Just as Margaret Thatcher fought a losing battle to stop the community charge being called the "poll tax" so this Government is losing the battle to stop "bedroom tax" entering the lexicon.

Officially, Ministers plan to introduce “size criteria for working age Housing Benefit claimants living in the social rented sector”.

But Labour has dubbed the proposal a “bedroom tax”, and the phrase is sticking – even though what the Government plans is a benefit cut and not a tax at all.

Ministers have decided to cut housing benefit for people in social housing who are deemed to have more bedrooms than they need, based on the size of their family.

If you have one extra room then your housing benefit will be cut by 14 per cent. If you have two or more then the cut will be 25 per cent.

You can keep your home if you can find the cash, but the idea is that many affected families or individuals will find somewhere smaller to live.

It may seem reasonable to ask why parents of grown up children who have left home should continue to live in a large family house, provided by the council or housing association (which often got their housing stock from councils in the first place), when families which actually have young children are stuck in small flats and languish on a waiting list for something bigger.

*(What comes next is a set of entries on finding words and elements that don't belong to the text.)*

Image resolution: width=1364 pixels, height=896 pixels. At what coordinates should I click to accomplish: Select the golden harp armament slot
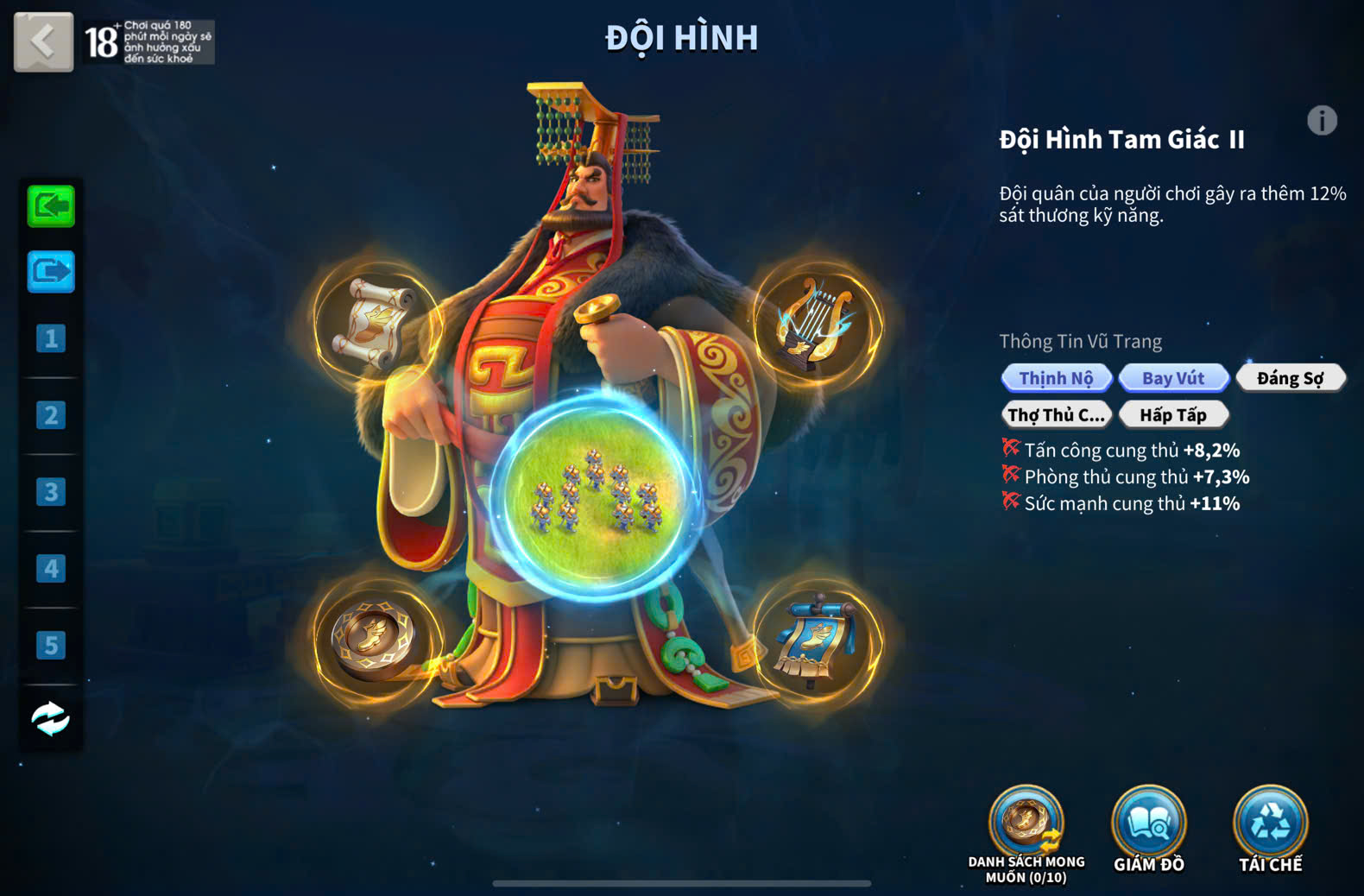click(x=816, y=324)
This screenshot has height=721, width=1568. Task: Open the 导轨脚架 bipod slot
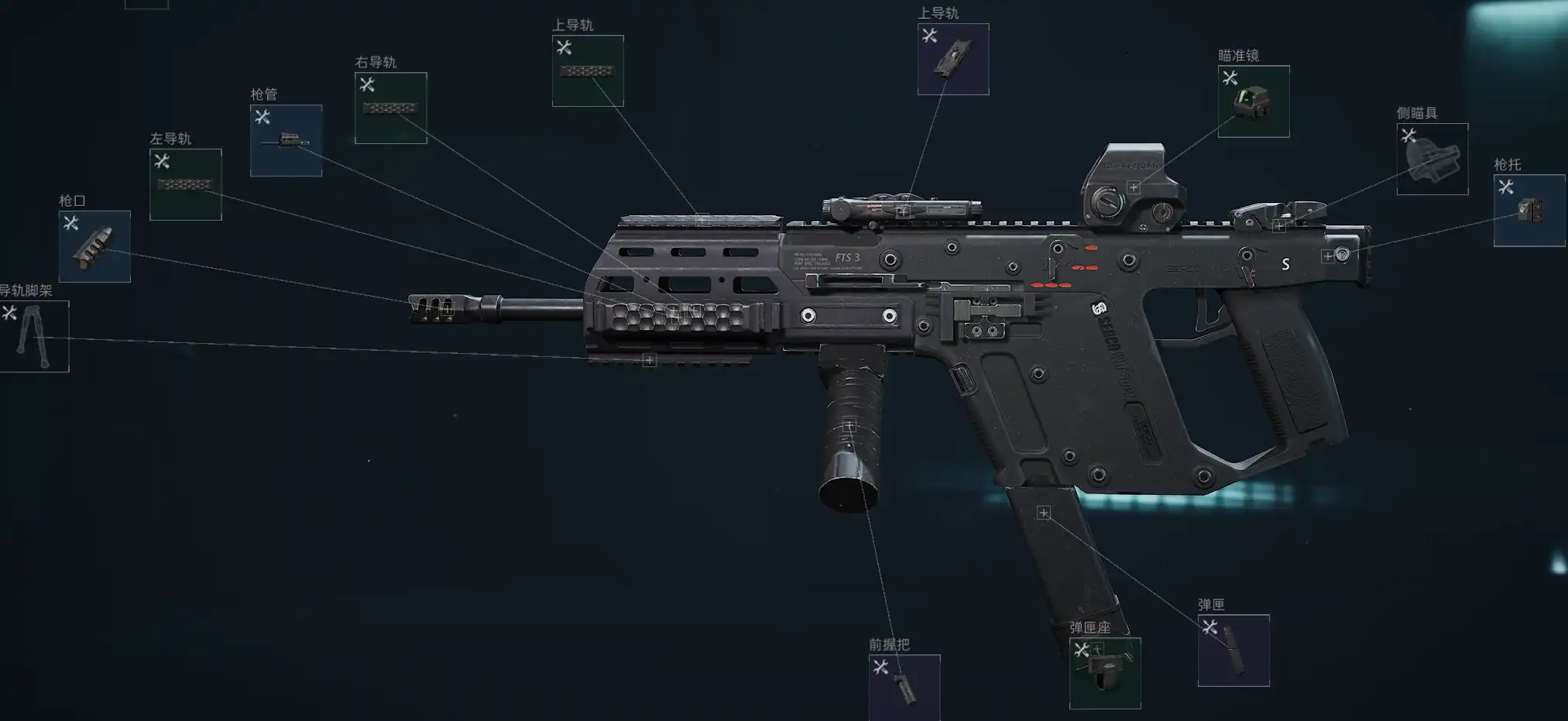point(34,336)
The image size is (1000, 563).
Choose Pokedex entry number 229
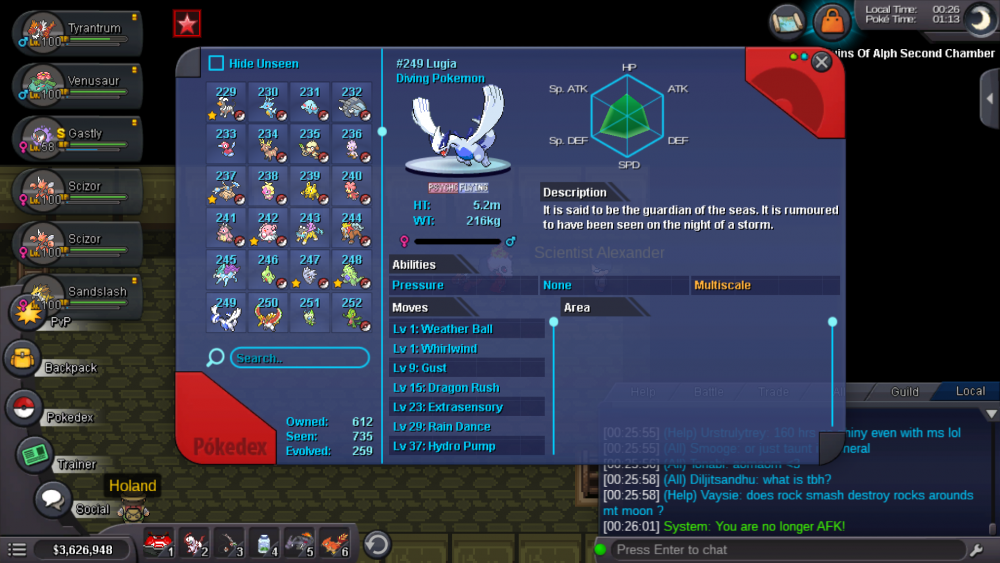[226, 102]
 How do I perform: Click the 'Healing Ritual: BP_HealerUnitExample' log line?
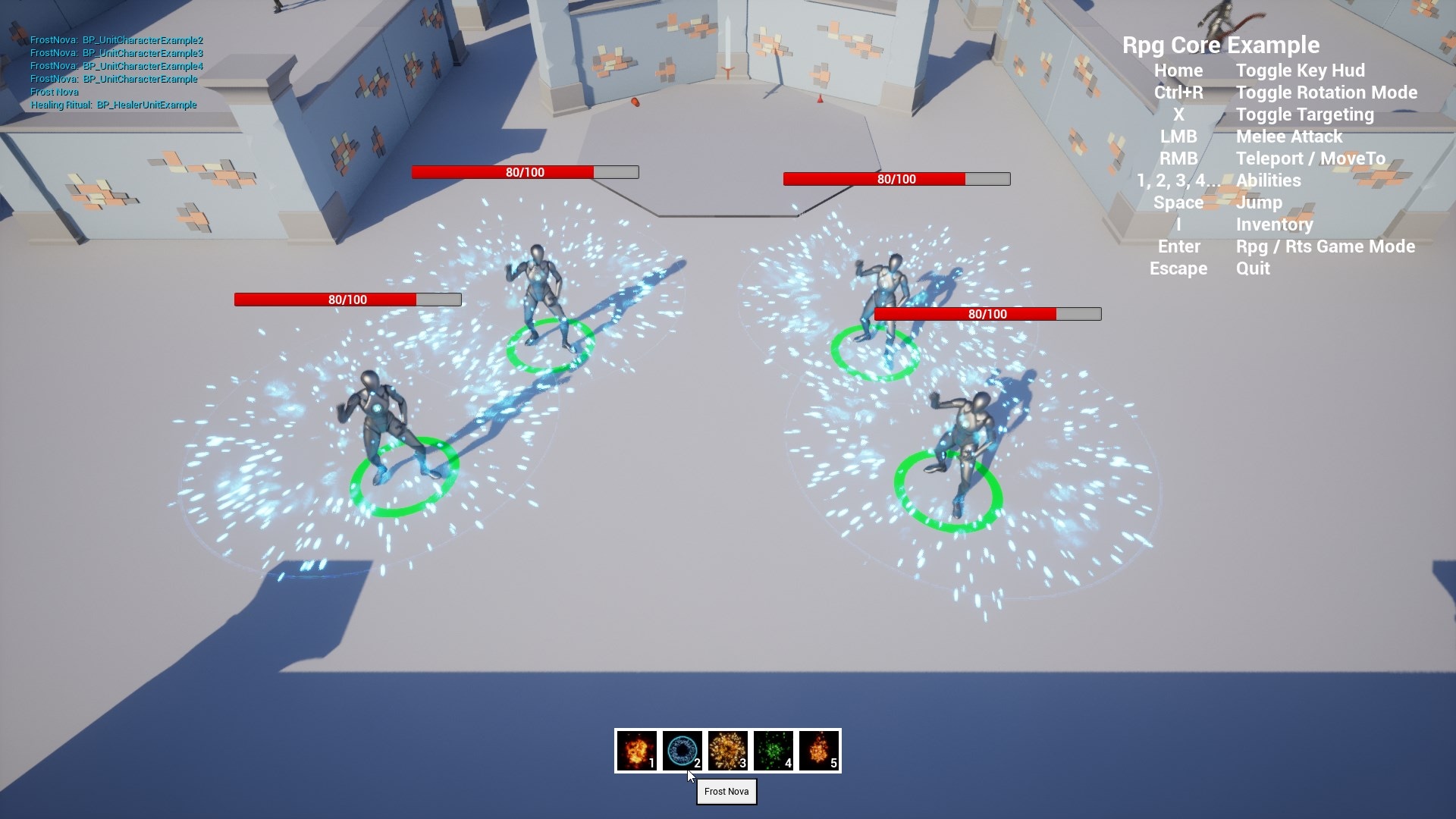pyautogui.click(x=114, y=105)
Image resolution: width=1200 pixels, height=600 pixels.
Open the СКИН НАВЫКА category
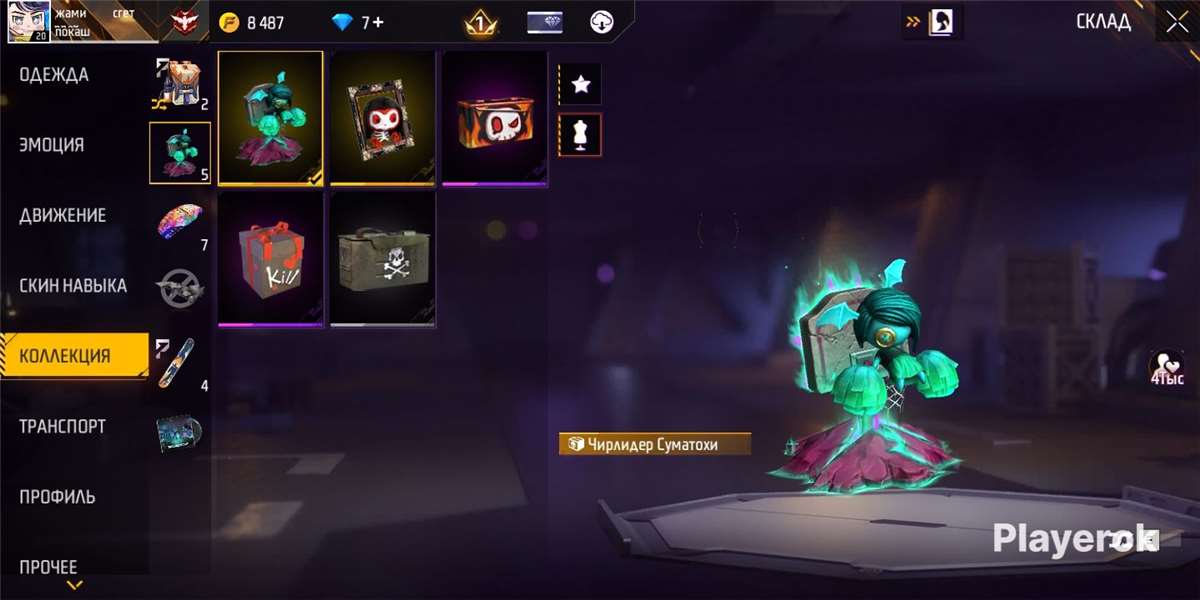coord(73,286)
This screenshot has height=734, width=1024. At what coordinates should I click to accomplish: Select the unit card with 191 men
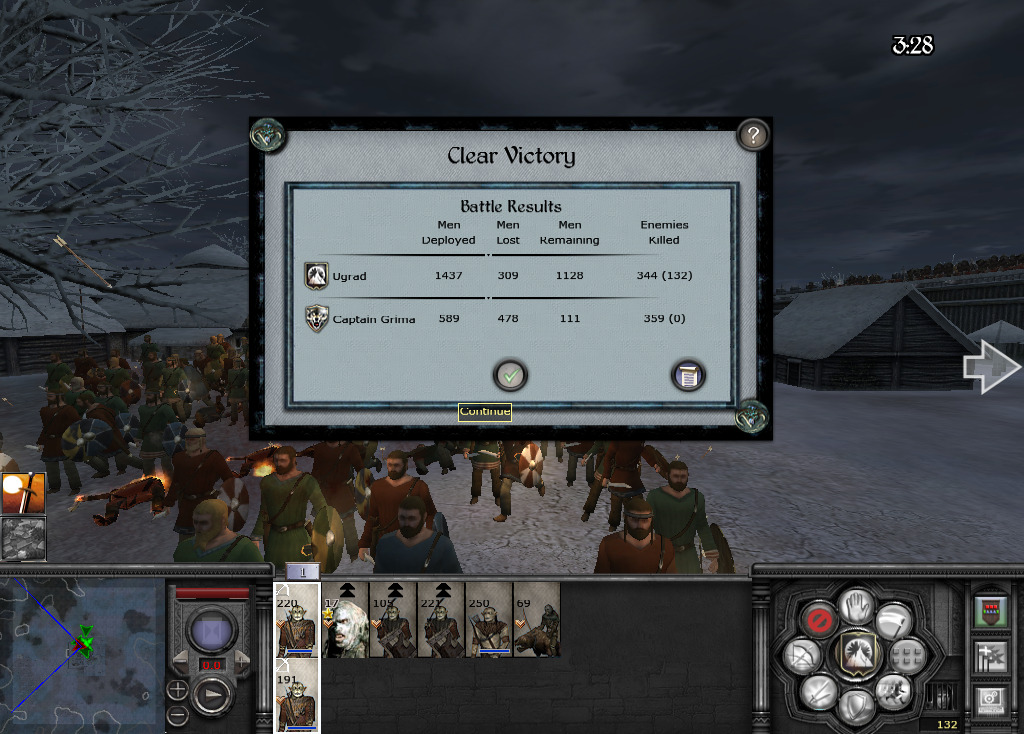point(297,696)
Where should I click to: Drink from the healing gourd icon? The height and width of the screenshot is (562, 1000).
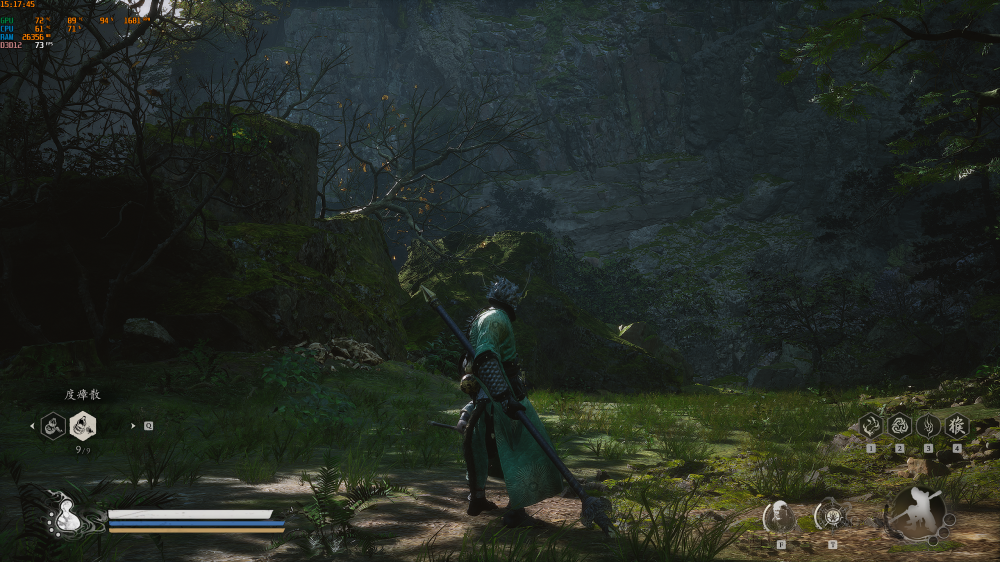[68, 515]

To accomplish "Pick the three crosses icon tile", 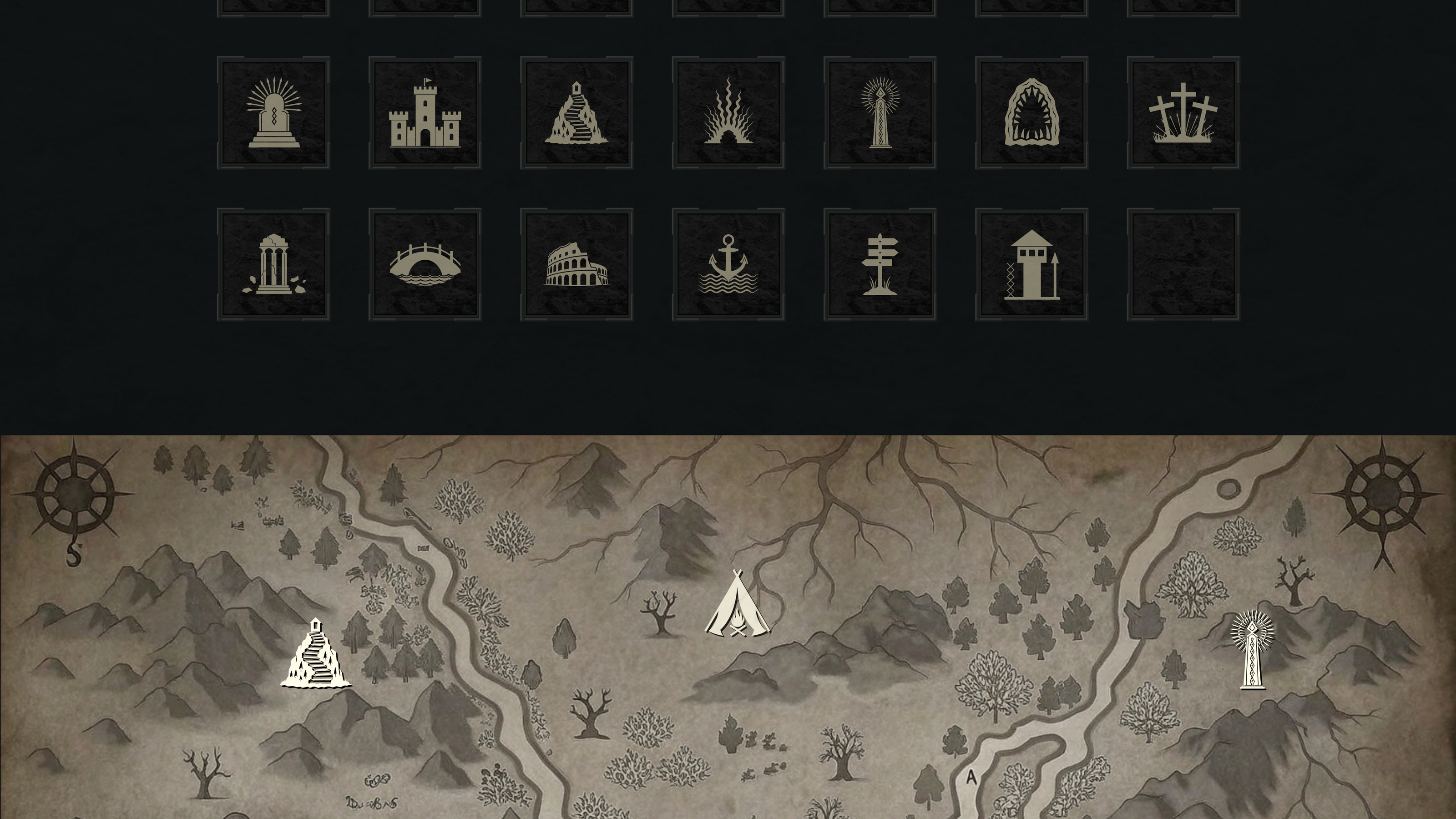I will pyautogui.click(x=1183, y=112).
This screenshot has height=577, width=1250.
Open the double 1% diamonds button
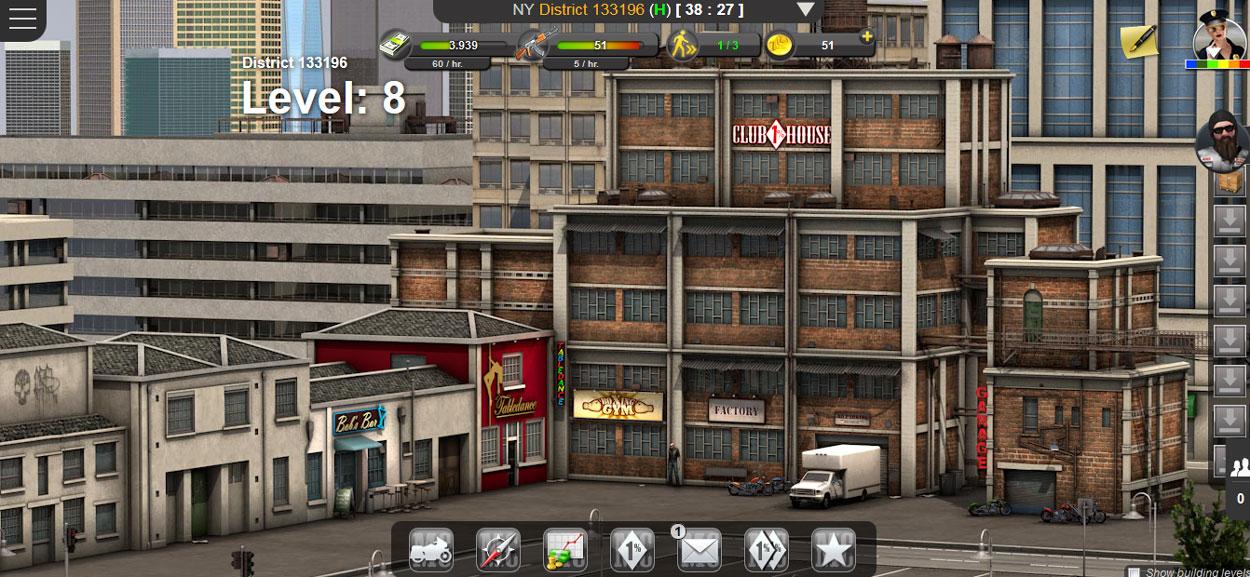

In response, Labour has highlighted exceptional cases – such as disabled people who use a spare room when a carer stays overnight.

But it seems to me that what might resonate most with voters is the sheer misery inflicted on people who are forced out of the home they’ve lived in for most of the adult lives – and where they raised their children – even if they have no disability or other special circumstances.

The National Housing Federation has produced estimates for the number of people expected to have housing benefit cut in each constituency.

In Dudley South, 1,283 households will face cuts. In Birmingham Yardley, it’s 1,325 and in Stourbridge, in the Black Country, it’s 1,108 households.

These three seats, incidentally, are marginals held by Conservative or Lib Dem MPs, which Labour hope to take at the next election.